(Gegebener Textauszug):
━━━━━━━━━━
Man muss natürlich die Situation im Auge haben. RedDragon hatte vielleicht auch die falsche Vorstellung, wovon ich spreche. Ich meinte, wenn ich irgendwo auf der Straße im Vorbeigehen eine hübsche Frau sehe, dann checke ich sie natürlich ab - genau wie Frauen das übrigens auch bei Männern machen. Das dauert maximal ein paar Sekunden und dann ist man aneinander vorbei.

Es geht also nicht darum jemanden minutenlang mit den Augen auszuziehen. Das ist natürlich unhöflich und da sollte die gute Erziehung vorbeugen. 

Übrigens auch ein interessantes Phänomen, wenn ich mit einer sehr attraktiven Freundin unterwegs bin, davon ab, dass Männer sie dauernd abchecken, was ihr übrigens durchaus schmeichelt, ist das eine Situation, wo Frauen wiederum mich dann verstärkt abchecken. Sprich, Männer gehen nur nach Aussehen und Frauen schauen, was hat der Kerl, dass er mit so einer gut aussehenden "Konkurrentin" zusammen ist? Fand ich eine sehr spannende Feststellung. Frauen schauen also oft erst auf die Frau und wenn die heraussticht, dann ist deren Mann für sie interessant.


----------



## xaan (6. April 2021)

Spiritogre schrieb:


> RedDragon hatte vielleicht auch die falsche Vorstellung, wovon ich spreche. [...] Es geht also nicht darum jemanden minutenlang mit den Augen auszuziehen. Das ist natürlich unhöflich und da sollte die gute Erziehung vorbeugen.
━━━━━━━━━━
(Erfasste Daten):
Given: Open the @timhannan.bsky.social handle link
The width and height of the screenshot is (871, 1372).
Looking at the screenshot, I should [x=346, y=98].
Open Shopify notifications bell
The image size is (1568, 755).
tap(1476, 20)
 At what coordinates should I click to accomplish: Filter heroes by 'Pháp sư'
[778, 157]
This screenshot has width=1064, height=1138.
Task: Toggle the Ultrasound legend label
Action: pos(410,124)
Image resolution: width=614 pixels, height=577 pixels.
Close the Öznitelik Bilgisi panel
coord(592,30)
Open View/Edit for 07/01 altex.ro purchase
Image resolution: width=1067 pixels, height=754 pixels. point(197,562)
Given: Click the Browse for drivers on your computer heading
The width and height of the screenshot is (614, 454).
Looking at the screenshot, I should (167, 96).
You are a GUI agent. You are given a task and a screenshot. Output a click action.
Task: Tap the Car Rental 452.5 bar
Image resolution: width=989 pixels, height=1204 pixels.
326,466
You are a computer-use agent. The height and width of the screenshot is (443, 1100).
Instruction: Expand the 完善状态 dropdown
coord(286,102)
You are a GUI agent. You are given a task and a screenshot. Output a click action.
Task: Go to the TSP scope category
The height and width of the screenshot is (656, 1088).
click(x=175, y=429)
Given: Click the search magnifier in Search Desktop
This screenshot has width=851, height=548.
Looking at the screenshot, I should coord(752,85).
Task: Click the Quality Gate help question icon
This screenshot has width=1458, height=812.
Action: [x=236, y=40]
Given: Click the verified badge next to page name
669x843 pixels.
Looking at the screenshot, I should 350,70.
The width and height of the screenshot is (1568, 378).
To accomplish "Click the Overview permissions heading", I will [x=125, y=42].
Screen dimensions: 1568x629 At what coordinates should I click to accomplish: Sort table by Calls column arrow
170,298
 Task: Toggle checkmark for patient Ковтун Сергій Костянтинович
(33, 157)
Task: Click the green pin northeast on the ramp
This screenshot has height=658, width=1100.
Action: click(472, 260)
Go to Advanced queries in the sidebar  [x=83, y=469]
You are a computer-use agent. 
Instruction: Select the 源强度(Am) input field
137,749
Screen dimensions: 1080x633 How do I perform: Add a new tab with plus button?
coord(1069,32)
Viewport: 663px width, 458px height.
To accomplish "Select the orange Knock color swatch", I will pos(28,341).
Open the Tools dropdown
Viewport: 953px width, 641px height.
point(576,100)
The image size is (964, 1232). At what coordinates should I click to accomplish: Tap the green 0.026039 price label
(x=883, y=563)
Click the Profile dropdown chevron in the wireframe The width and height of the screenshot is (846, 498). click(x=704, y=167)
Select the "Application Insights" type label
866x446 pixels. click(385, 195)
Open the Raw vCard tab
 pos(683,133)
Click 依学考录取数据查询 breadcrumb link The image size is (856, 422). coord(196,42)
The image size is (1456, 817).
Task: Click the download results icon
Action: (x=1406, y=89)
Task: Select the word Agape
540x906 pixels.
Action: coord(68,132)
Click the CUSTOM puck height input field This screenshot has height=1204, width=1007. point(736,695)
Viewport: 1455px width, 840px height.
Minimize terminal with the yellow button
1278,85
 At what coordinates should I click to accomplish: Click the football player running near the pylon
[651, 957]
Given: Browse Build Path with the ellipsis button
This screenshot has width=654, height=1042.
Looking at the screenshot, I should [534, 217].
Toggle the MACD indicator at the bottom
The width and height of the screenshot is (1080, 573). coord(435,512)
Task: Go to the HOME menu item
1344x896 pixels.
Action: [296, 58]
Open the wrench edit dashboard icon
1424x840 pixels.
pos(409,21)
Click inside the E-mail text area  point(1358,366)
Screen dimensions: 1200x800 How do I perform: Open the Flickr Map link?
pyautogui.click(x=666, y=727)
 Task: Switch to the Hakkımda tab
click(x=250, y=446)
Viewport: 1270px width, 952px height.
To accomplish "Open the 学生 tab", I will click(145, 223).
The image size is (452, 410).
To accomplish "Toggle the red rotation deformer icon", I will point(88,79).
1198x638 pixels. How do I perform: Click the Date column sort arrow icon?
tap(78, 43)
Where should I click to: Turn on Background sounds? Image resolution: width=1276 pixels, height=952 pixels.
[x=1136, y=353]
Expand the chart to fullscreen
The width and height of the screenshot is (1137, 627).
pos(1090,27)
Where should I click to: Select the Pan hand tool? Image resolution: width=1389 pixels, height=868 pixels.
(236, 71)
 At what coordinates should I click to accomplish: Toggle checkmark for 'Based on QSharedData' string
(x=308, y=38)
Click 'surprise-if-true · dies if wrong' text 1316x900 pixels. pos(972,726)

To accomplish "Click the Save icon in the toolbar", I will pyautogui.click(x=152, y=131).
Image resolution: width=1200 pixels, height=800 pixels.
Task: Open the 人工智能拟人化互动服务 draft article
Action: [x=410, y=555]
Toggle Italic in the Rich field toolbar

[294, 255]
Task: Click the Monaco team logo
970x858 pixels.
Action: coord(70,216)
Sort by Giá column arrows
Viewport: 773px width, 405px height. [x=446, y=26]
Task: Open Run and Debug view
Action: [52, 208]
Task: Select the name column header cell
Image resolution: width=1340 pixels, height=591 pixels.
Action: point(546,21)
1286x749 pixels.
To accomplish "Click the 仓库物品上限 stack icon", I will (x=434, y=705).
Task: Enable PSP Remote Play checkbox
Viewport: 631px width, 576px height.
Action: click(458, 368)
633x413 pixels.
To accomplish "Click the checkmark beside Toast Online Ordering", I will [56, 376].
━━━━━━━━━━
(Auftrag 1): Zitiere bitte aus dem Forumsauszug wortgetreu den Abschnitt von "Man muss natürlich" bis einschließlich "man aneinander vorbei.".
(Auftrag 2): Gib die Zeilen der Auflistung vom Beginn der Auflistung bis einschließlich der Zeile mit "coord(592,30)" unverändert aus.
Der Forumsauszug und die Auflistung haben nichts miteinander zu tun.

(Lösung 1):
Man muss natürlich die Situation im Auge haben. RedDragon hatte vielleicht auch die falsche Vorstellung, wovon ich spreche. Ich meinte, wenn ich irgendwo auf der Straße im Vorbeigehen eine hübsche Frau sehe, dann checke ich sie natürlich ab - genau wie Frauen das übrigens auch bei Männern machen. Das dauert maximal ein paar Sekunden und dann ist man aneinander vorbei.

(Lösung 2):
Given: Open the @timhannan.bsky.social handle link
The width and height of the screenshot is (871, 1372).
Looking at the screenshot, I should [x=346, y=98].
Open Shopify notifications bell
The image size is (1568, 755).
tap(1476, 20)
 At what coordinates should I click to accomplish: Filter heroes by 'Pháp sư'
[778, 157]
This screenshot has width=1064, height=1138.
Task: Toggle the Ultrasound legend label
Action: pos(410,124)
Image resolution: width=614 pixels, height=577 pixels.
Close the Öznitelik Bilgisi panel
coord(592,30)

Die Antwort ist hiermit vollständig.